##### Data for processing

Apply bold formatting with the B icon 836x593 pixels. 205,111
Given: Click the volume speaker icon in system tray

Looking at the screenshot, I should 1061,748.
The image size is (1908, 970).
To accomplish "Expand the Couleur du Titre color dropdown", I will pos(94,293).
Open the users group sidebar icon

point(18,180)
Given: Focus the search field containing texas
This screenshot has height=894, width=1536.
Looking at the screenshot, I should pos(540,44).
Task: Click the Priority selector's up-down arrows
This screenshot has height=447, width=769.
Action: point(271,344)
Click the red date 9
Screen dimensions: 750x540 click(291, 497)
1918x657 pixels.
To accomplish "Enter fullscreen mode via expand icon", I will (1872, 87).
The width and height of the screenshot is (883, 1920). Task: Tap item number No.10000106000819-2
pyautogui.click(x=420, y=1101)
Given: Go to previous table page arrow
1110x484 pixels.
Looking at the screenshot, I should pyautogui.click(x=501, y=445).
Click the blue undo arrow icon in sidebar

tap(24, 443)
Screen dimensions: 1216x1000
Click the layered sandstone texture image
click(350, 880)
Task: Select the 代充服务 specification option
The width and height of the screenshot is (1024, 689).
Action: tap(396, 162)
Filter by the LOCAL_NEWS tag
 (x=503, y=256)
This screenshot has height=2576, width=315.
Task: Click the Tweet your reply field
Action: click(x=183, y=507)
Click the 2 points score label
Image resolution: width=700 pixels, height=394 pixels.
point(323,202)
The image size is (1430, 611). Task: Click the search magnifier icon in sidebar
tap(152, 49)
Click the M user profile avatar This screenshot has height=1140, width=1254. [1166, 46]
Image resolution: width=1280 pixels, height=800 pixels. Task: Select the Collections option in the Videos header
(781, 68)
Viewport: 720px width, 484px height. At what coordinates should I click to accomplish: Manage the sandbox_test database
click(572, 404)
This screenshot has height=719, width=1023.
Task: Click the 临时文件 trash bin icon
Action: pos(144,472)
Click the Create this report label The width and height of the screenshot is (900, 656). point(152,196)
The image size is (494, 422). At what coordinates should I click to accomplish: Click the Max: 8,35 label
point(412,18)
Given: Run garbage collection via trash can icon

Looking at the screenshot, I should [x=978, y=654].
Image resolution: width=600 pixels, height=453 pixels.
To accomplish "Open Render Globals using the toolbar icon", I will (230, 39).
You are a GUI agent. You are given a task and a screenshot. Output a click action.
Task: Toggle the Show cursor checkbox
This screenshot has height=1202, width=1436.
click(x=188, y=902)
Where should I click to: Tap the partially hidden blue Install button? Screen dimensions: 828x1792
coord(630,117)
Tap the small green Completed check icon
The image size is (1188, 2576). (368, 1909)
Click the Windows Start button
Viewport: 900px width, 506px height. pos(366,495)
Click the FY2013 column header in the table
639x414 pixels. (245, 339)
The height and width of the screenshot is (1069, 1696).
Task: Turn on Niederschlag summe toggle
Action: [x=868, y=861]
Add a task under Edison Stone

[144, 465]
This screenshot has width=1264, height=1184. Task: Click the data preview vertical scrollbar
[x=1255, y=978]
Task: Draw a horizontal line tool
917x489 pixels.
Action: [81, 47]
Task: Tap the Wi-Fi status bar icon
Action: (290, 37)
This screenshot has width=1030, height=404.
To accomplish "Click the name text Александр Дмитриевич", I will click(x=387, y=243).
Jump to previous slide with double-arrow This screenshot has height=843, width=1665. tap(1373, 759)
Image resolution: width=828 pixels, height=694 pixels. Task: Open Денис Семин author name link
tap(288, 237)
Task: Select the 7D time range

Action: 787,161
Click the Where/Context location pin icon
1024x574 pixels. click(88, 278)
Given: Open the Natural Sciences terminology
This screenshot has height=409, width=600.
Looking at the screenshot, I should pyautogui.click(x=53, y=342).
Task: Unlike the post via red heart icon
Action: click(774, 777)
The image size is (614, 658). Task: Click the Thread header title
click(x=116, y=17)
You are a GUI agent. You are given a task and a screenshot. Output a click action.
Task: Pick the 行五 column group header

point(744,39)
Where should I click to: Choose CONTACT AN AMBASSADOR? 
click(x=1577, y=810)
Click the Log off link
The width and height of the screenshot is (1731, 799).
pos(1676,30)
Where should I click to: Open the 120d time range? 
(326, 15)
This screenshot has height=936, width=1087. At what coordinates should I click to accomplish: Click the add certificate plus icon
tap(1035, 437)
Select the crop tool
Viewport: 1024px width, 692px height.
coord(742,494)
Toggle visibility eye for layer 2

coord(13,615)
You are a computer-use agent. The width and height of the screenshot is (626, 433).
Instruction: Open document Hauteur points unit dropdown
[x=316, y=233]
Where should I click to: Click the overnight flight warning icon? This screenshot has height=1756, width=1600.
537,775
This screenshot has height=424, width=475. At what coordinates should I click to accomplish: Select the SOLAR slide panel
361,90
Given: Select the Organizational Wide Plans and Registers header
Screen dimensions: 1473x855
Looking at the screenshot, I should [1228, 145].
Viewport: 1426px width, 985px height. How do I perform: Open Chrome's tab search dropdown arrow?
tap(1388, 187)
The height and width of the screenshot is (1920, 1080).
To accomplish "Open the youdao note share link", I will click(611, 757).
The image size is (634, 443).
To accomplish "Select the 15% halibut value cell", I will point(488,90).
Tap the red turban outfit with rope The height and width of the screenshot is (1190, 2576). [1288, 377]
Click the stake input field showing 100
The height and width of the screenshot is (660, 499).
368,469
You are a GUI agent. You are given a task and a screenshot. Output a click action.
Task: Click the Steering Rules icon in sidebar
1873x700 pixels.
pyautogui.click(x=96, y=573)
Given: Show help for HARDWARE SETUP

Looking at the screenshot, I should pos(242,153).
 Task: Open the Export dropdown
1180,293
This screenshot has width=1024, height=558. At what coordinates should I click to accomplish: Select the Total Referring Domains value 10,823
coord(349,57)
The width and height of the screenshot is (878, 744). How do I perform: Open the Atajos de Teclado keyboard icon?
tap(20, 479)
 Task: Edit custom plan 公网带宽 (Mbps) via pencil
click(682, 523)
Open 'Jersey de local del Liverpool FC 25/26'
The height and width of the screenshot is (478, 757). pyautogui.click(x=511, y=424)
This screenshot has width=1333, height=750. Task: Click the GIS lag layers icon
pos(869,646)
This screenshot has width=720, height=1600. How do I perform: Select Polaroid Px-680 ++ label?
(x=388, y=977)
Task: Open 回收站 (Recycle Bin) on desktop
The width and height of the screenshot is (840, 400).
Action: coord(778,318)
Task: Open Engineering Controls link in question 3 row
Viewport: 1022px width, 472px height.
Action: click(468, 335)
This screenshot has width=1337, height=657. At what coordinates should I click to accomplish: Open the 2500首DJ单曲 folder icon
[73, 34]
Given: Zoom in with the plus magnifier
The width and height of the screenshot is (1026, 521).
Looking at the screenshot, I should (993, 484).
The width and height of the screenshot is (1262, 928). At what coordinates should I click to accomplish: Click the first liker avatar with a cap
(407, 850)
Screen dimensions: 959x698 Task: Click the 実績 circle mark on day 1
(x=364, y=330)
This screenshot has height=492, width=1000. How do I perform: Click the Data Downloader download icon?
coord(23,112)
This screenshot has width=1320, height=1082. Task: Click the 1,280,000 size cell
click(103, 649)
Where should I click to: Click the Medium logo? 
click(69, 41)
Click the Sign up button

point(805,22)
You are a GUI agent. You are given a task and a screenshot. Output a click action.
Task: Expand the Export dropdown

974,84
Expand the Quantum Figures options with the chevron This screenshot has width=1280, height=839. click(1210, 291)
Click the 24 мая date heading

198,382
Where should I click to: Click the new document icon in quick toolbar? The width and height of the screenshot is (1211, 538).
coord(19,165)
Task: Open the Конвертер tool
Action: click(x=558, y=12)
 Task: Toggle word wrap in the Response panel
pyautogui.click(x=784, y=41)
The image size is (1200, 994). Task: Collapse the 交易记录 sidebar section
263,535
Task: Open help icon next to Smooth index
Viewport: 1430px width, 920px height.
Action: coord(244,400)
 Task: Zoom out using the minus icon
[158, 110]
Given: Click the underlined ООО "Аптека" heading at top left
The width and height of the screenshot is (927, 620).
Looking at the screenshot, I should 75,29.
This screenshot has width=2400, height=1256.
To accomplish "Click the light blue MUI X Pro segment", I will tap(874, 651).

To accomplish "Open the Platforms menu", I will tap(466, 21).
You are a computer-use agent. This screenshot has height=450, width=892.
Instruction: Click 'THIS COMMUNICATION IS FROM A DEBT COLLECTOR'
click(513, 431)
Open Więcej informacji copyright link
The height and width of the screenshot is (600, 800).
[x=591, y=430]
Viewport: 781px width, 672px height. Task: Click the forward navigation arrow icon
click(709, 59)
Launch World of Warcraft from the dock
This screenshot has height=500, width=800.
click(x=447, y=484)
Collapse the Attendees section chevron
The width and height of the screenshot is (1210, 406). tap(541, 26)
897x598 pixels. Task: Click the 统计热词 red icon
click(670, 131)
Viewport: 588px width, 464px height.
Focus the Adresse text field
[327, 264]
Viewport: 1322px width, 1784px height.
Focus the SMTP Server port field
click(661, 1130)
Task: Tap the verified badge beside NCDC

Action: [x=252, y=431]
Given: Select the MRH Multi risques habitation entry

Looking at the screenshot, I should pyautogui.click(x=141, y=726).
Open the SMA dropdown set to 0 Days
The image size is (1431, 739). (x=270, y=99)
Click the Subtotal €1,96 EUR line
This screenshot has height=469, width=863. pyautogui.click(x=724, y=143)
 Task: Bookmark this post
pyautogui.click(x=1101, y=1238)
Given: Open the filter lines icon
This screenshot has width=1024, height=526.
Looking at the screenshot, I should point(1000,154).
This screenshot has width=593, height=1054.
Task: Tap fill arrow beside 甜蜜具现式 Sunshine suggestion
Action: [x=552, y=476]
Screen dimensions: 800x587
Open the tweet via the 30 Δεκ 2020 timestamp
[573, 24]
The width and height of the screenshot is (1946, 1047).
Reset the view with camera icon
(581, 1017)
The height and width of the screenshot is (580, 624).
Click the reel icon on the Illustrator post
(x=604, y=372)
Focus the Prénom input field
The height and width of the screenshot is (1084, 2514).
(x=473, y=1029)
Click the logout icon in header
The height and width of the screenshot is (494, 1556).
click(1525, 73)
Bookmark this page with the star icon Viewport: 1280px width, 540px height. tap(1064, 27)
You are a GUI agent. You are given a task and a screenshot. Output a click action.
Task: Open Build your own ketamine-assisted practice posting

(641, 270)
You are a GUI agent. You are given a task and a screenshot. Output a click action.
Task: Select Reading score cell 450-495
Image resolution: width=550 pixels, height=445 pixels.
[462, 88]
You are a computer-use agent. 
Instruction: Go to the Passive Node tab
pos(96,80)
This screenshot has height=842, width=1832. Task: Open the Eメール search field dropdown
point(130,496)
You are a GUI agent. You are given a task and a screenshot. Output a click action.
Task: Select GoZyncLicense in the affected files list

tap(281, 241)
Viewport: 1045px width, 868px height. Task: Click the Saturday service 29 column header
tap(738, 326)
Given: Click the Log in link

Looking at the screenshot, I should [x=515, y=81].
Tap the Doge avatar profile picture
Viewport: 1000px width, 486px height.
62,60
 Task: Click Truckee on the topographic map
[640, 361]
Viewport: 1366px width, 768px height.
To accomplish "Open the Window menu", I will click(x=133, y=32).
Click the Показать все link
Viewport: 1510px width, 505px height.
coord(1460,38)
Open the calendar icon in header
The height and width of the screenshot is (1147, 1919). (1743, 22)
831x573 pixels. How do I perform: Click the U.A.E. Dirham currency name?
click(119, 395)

##########

If a line of the data above contains "page", copy it out.

Given: Go to previous table page arrow
Bookmark this page with the star icon Viewport: 1280px width, 540px height. tap(1064, 27)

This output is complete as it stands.